A judicially accredited warrant, on the different hand, has by definition been reviewed by a choose. In this case, it could be both a U.S. Justice of the Peace choose or U.S. district choose. That signifies that it must be supported by possible trigger to enter somebody’s residence to arrest them.

So the key distinction is that there’s a impartial arbiter. In this case, a federal choose who evaluates whether or not or not there’s ample trigger to – as is said clearly in the Fourth Amendment – be empowered to enter somebody’s home. An administrative warrant has no such safety. It is not far more than a piece of paper generated in a self-serving means by ICE, freed from overview to substantiate what is said in it.

Have there been different kinds of conditions, traditionally, the place the authorities has efficiently proposed working round the Fourth Amendment?

There are a few, comparable to consent searches and exigent circumstances the place somebody is in peril or proof is about to be destroyed. But typically it’s actually the reverse and instances level to better protections. For instance, in the Sixties the Supreme Court needed to confront warrantless wiretapping; it was very tough for judges in that age who weren’t tech-savvy to use the Fourth Amendment to this know-how, they usually struggled to search out a treatment when there was no precise intrusion into a construction. In the finish, the court docket discovered that intrusion was not mandatory and that folks’s expectation of privateness included their telephone conversations. This in fact has been prolonged to numerous different technique of know-how together with GPS monitoring and cellphone use typically.

What’s the route this might go in at this level?

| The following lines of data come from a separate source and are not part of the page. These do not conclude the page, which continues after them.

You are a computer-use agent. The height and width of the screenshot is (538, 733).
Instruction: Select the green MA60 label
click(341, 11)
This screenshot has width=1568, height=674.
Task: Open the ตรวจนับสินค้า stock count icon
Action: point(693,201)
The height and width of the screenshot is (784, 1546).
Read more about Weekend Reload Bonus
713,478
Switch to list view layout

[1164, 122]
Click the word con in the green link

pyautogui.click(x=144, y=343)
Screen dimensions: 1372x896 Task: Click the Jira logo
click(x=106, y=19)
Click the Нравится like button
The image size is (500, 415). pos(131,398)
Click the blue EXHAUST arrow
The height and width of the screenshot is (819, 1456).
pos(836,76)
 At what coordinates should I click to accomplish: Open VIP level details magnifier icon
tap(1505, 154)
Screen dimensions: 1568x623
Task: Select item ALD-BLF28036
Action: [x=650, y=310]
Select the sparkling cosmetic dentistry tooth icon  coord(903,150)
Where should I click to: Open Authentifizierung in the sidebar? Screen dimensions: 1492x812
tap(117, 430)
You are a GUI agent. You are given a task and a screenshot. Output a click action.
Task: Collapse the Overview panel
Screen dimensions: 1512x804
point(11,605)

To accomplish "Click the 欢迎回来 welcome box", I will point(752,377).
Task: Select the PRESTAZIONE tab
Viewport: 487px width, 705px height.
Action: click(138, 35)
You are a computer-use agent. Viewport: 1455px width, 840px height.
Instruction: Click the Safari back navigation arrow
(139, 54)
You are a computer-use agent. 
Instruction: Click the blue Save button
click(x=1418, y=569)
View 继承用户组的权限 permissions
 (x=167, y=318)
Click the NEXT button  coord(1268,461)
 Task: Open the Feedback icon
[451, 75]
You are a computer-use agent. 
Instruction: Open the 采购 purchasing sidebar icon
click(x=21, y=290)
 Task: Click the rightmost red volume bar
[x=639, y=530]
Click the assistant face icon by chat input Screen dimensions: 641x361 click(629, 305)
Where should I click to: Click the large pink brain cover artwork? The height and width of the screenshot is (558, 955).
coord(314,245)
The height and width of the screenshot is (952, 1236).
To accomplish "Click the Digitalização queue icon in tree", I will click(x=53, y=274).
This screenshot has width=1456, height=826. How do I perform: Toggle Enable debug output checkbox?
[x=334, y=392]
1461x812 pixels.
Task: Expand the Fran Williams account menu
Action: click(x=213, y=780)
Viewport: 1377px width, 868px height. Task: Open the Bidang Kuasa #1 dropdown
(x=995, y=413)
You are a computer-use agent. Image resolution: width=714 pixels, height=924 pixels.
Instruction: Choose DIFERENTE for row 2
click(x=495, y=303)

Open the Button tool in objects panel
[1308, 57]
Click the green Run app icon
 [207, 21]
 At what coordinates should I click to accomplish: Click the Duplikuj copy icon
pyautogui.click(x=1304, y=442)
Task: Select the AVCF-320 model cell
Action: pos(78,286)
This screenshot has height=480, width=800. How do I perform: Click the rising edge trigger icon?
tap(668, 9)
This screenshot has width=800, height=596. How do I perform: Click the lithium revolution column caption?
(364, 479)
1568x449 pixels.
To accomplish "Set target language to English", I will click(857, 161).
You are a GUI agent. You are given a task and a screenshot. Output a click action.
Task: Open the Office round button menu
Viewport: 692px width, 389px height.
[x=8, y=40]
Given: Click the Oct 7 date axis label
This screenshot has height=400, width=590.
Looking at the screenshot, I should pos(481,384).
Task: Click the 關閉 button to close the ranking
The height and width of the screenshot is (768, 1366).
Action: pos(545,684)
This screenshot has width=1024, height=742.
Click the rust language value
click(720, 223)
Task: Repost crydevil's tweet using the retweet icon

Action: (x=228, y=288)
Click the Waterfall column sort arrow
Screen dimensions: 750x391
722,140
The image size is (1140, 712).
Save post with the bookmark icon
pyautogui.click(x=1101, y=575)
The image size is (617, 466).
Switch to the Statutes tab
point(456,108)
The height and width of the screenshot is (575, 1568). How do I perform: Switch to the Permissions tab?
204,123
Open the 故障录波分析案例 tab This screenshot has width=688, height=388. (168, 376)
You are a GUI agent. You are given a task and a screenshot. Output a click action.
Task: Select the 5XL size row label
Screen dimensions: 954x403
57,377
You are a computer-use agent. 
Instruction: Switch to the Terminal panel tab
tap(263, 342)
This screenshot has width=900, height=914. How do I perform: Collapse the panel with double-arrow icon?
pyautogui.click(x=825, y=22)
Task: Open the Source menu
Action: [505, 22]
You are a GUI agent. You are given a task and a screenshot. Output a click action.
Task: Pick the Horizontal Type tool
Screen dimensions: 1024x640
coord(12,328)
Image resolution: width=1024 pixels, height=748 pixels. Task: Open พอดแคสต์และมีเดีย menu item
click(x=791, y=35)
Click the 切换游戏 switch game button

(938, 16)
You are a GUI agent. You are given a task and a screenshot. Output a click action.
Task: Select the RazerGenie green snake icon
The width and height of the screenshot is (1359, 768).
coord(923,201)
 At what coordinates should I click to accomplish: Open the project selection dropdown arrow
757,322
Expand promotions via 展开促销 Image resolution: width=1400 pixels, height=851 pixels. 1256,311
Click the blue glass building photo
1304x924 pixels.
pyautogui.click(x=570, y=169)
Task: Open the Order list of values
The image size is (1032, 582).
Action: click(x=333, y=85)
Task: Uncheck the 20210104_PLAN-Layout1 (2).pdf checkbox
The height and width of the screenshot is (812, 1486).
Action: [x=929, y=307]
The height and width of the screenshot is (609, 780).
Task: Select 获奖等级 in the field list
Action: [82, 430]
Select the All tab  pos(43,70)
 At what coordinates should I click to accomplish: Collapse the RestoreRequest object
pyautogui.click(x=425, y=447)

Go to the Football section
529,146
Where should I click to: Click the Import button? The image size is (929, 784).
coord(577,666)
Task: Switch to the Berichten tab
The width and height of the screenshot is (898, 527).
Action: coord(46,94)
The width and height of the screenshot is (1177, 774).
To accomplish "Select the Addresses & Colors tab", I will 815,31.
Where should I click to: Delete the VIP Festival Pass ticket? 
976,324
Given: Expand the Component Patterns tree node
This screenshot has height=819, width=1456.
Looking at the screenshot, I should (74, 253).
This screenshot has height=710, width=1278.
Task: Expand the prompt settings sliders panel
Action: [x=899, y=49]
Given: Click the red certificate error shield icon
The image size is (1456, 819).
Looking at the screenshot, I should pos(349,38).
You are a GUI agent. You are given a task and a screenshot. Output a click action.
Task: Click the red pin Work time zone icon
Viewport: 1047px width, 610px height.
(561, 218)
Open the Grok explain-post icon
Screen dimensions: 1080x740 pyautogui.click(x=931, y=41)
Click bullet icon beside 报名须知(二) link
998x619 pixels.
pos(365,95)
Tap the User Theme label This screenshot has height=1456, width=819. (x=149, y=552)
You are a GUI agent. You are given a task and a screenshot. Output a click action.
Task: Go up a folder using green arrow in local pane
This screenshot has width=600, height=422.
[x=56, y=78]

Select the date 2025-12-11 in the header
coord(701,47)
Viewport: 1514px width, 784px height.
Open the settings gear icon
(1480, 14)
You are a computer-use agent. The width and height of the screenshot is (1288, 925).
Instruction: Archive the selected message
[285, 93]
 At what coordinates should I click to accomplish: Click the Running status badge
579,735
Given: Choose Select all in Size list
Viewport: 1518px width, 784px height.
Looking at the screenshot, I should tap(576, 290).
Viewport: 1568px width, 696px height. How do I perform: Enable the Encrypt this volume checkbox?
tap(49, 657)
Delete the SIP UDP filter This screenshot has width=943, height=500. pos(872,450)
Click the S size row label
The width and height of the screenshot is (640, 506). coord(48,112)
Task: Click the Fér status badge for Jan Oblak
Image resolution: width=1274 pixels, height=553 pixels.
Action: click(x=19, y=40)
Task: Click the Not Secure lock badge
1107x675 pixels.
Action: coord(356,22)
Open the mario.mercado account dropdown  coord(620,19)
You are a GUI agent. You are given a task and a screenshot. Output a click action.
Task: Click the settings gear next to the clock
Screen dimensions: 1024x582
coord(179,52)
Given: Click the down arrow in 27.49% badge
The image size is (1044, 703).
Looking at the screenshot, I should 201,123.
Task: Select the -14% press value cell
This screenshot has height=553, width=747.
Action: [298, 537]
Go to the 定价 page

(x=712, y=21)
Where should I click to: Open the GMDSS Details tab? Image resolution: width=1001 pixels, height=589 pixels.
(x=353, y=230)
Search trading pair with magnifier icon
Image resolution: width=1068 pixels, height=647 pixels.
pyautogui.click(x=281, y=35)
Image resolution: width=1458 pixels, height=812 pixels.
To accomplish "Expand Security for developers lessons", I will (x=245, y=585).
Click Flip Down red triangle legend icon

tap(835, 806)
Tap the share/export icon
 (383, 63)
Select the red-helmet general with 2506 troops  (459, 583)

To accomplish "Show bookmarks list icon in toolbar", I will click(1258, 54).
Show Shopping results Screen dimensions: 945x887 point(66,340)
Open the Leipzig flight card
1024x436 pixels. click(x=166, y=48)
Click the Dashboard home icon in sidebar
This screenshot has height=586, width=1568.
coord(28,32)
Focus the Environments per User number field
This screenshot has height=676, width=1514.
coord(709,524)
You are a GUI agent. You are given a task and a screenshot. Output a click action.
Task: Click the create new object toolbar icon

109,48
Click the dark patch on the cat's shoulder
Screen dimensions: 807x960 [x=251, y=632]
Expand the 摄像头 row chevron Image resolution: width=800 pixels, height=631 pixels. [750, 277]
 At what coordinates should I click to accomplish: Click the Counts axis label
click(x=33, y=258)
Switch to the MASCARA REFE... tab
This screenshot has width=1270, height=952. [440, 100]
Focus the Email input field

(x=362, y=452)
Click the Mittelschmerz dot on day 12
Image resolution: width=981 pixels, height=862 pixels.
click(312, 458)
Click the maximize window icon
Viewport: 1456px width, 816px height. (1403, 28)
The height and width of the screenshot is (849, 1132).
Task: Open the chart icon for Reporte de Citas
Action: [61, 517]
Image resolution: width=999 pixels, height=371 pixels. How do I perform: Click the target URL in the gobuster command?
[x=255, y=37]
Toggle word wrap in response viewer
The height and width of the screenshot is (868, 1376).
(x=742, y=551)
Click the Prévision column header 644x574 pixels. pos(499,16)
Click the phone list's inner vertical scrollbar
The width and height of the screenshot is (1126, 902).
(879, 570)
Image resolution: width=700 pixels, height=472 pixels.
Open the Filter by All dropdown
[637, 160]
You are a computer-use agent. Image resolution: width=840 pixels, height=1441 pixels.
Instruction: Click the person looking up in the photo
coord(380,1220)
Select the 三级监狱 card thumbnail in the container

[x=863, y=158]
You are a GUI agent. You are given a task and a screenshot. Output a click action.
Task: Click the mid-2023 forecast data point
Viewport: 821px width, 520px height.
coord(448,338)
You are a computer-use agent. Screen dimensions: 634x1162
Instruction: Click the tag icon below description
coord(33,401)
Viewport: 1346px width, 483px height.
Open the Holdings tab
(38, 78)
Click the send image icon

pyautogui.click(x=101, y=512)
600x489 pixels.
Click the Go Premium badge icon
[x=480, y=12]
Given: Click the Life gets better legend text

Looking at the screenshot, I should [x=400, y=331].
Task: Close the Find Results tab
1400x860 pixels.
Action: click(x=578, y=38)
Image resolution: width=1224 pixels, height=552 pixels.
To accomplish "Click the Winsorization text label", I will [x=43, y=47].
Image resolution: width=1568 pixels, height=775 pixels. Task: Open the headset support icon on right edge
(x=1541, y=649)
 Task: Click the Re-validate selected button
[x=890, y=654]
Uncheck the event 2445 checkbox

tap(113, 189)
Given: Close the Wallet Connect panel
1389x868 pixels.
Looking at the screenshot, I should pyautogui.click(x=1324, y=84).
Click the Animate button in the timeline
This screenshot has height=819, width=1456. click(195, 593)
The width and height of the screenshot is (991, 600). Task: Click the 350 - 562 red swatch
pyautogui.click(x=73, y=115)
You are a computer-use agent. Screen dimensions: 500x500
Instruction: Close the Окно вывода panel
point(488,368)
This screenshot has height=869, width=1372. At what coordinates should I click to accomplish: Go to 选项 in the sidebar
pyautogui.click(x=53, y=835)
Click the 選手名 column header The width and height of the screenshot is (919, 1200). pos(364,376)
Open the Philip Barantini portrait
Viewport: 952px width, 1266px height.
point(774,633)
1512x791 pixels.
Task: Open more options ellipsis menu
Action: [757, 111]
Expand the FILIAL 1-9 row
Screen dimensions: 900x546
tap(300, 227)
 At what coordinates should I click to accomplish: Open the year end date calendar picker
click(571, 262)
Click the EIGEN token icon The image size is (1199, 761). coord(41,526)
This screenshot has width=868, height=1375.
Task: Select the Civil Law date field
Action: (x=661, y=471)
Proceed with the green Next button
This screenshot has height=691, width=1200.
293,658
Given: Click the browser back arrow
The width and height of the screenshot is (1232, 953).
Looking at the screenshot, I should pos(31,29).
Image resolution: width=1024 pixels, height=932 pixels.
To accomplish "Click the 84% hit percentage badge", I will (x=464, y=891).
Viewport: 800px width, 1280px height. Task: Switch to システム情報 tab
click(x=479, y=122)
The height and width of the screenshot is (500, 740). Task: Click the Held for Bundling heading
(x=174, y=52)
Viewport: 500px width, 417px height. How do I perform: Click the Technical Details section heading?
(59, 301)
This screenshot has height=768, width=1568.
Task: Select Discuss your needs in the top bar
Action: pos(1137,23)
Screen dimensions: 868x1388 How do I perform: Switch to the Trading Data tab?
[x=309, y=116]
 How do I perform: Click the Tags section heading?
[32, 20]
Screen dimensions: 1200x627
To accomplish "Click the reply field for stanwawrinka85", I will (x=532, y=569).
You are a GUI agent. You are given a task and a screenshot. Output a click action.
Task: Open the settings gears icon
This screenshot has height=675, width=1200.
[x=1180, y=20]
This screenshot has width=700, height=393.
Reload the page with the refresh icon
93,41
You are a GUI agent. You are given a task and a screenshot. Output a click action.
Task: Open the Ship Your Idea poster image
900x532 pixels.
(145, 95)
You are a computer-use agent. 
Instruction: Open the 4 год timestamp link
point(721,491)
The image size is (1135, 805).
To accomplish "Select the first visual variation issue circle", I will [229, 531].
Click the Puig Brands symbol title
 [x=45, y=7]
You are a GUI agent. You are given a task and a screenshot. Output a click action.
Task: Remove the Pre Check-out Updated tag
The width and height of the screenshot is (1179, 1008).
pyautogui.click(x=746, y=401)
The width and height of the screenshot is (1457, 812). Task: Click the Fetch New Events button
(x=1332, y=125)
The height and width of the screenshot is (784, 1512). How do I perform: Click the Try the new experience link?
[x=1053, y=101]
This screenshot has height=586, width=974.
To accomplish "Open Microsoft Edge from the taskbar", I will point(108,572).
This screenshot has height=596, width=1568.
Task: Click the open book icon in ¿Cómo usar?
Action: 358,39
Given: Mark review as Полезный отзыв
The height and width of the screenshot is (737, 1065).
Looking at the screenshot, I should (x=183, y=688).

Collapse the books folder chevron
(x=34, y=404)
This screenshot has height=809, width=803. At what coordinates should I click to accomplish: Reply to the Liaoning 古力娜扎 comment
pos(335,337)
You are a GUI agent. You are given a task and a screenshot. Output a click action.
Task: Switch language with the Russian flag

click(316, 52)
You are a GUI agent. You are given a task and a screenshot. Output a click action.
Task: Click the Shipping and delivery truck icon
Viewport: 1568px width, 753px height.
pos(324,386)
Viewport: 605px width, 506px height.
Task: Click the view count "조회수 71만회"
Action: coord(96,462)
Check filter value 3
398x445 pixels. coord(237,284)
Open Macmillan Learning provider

What I worry right here – and I feel ICE in all probability is aware of this – is that as a rule, a one who could not have authorized standing to be in the nation, however the undeniable fact that there was a Fourth Amendment violation by ICE, could finally be out of luck. You may say that the arrest was unlawful, and also you return to sq. one, however at the identical time you’ve apprehended the particular person. So I’m struggling to determine the way you treatment this.

John E. Jones III, President, Dickinson College

This article is republished from The Conversation underneath a Creative Commons license. Read the authentic article.